EDIT: Clarifications required by the bounty
- The solution manual sets $a=b=g(a)=0$. I'd like to see a proof of $(d)$ that does not require $a=0$ or $b=0$, only $b=g(a)$.
- I will write an answer specifying my current understanding of the problem and solution.
Best Answer
As a comment on your attempt, note that $R_{n,b,f}$ is not a polynomial. However, by hypothesis it can be written $R_{n,b,f}(x)=(x-b)^n r_{n,b,f}(x)$ where $\lim \limits_{x\to b} r_{n,b,f}(x)=0$.
The proof of (4) involves the corrected versions of both (c) and the remark at the end of (c). It doesn't require $a=0$ or $b=0$ but does assume $b=g(a)$.
Substitute $g(x)$ into $R_{n,b,f}(x) = (x-b)^n r_{n,b,f}(x)$ to obtain $$B:=R_{n,b,f}(g(x)) = [g(x)-b]^n r_{n,b,f}(g(x)).$$ We can write $$ [g(x)-b]^n=\big[P_{n,a,g}(x) + R_{n,a,g}(x)-b\big]^n = p\big(q(x) + R_{n,a,g}(x)\big) $$ where $p$ and $q$ are the polynomials $$p(x):=[x-b]^n,\qquad q(x):=P_{n,a,g}(x).$$ Since $R_{n,a,g}(x)/(x-a)^n\to0$ as $x\to a$, we can apply (c) to get $$ [g(x)-b]^n=p(q(x)) + \overline R(x) $$ where $\lim\limits_{x\to a}\frac{\overline R(x)}{(x-a)^n}=0$. Note now that $q$ is a polynomial in $x-a$, while $p$ is a polynomial in $x-b$ with $b:=g(a)=P_{n,a,g}(a)=q(a)$. So by the remark, $p(q)$ is a polynomial in $x-a$ with degree at least $n$.

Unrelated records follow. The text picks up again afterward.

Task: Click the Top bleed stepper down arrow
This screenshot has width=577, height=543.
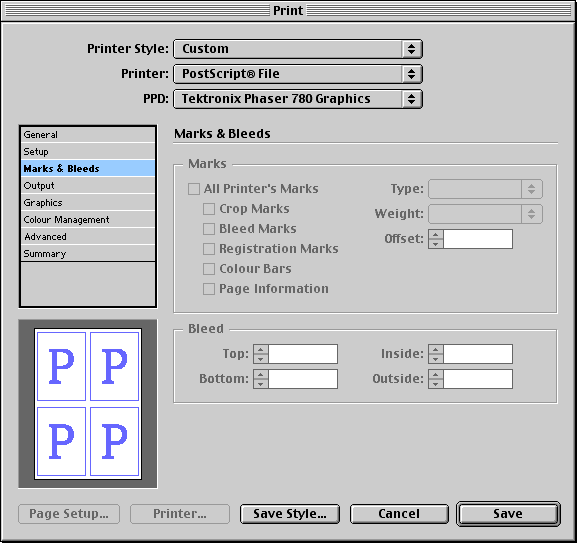Action: coord(261,359)
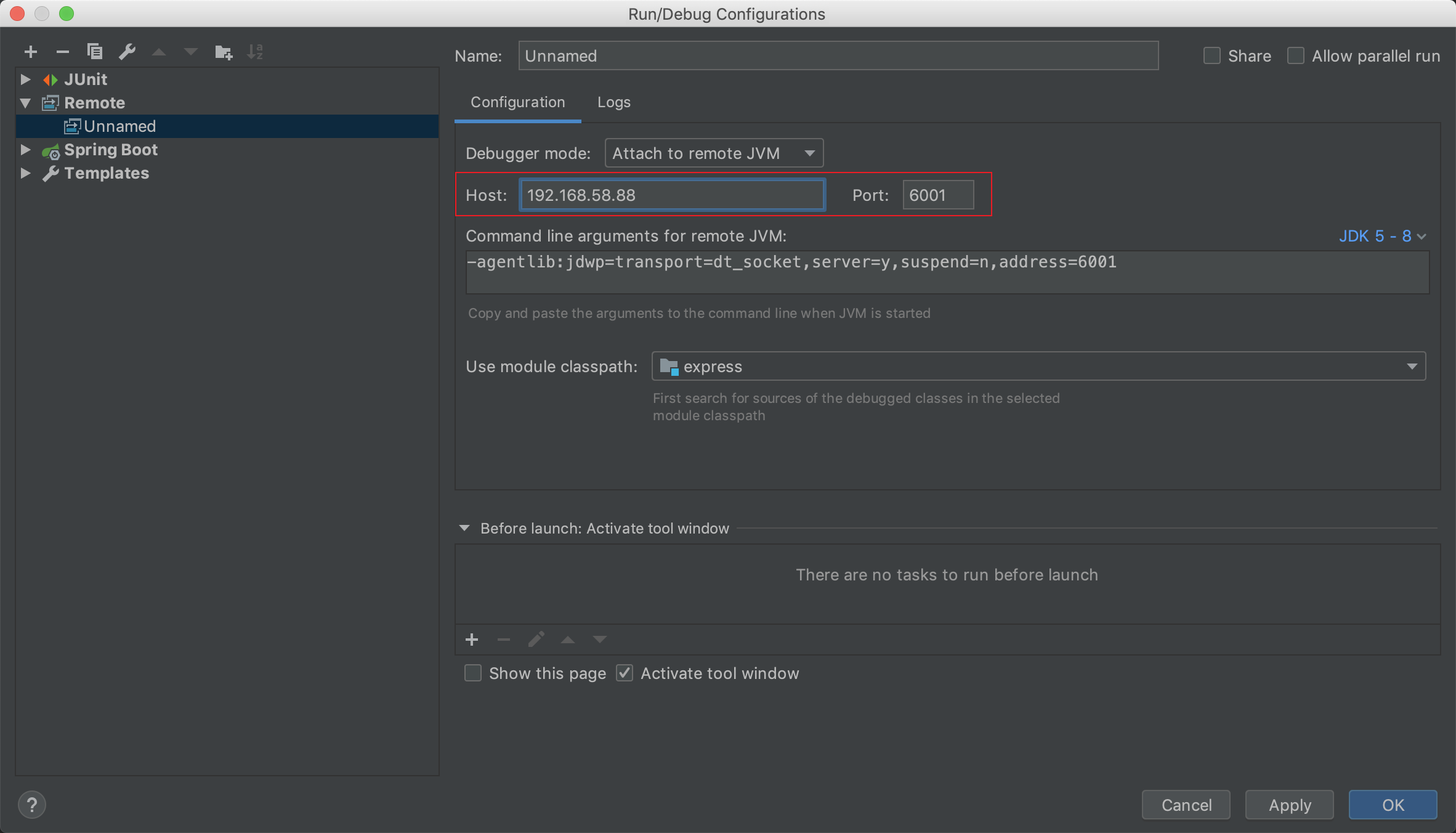Open edit templates wrench icon

tap(127, 52)
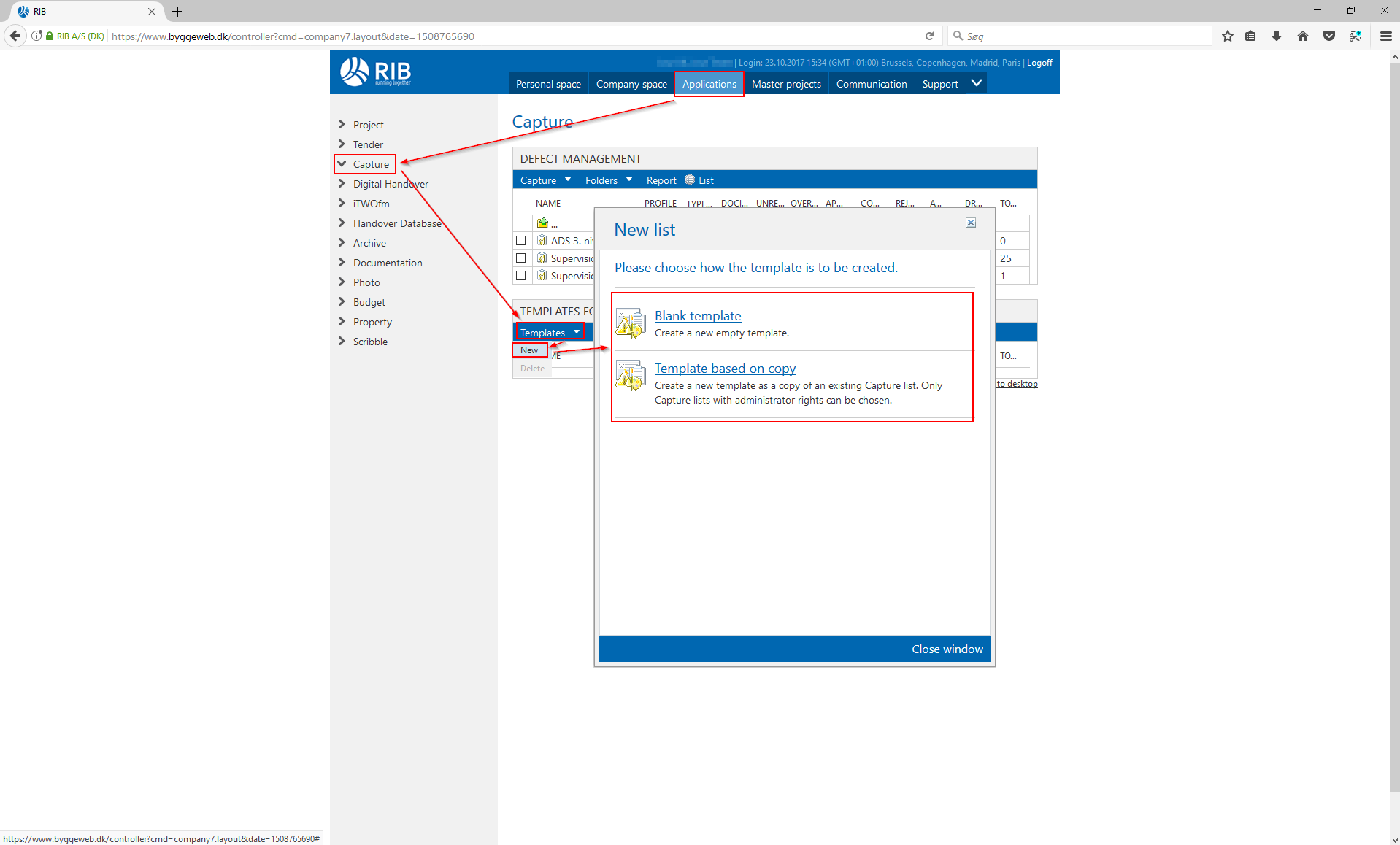Open the browser bookmark star icon
The image size is (1400, 845).
[x=1227, y=36]
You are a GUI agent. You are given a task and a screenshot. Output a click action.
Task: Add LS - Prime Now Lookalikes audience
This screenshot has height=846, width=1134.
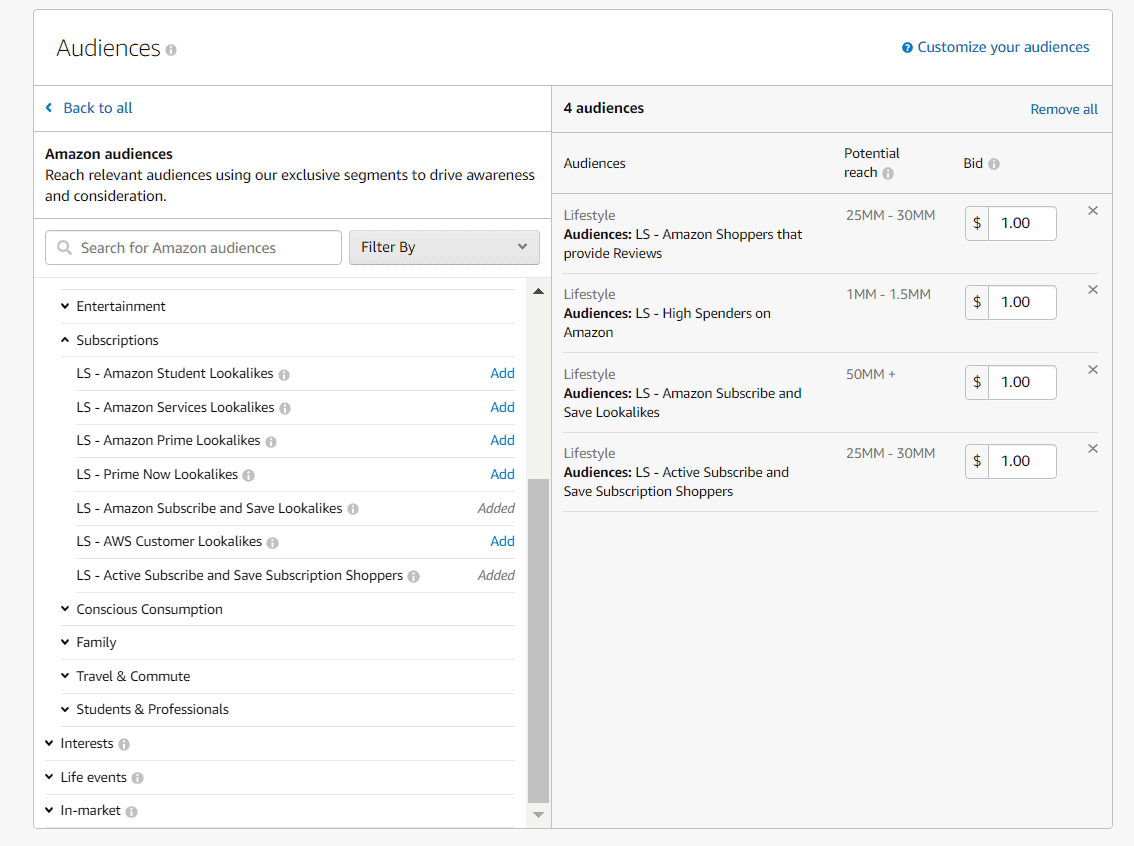coord(502,474)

Divide $B$ by $(x-a)^n$: $$\frac B{(x-a)^n} = \left[ \frac{p(q(x))}{(x-a)^n} + \frac{\overline R(x)}{(x-a)^n} \right]r_{n,b,f}(g(x)) $$ As $x\to a$, the first term in square brackets tends to a constant, the second term tends to zero, and $r_{n,b,f}(g(x))$ tends to zero because $g(x)$ tends to $g(a)=b$. This proves (4).
As for (5), there's no need to invoke (c) again. The argument establishes two Taylor polynomials of degree $n$ for $f\circ g$ at $a$, both of whose remainders, when divided by $(x-a)^n$, tend to zero as $x\to a$, hence the two polynomials are equal.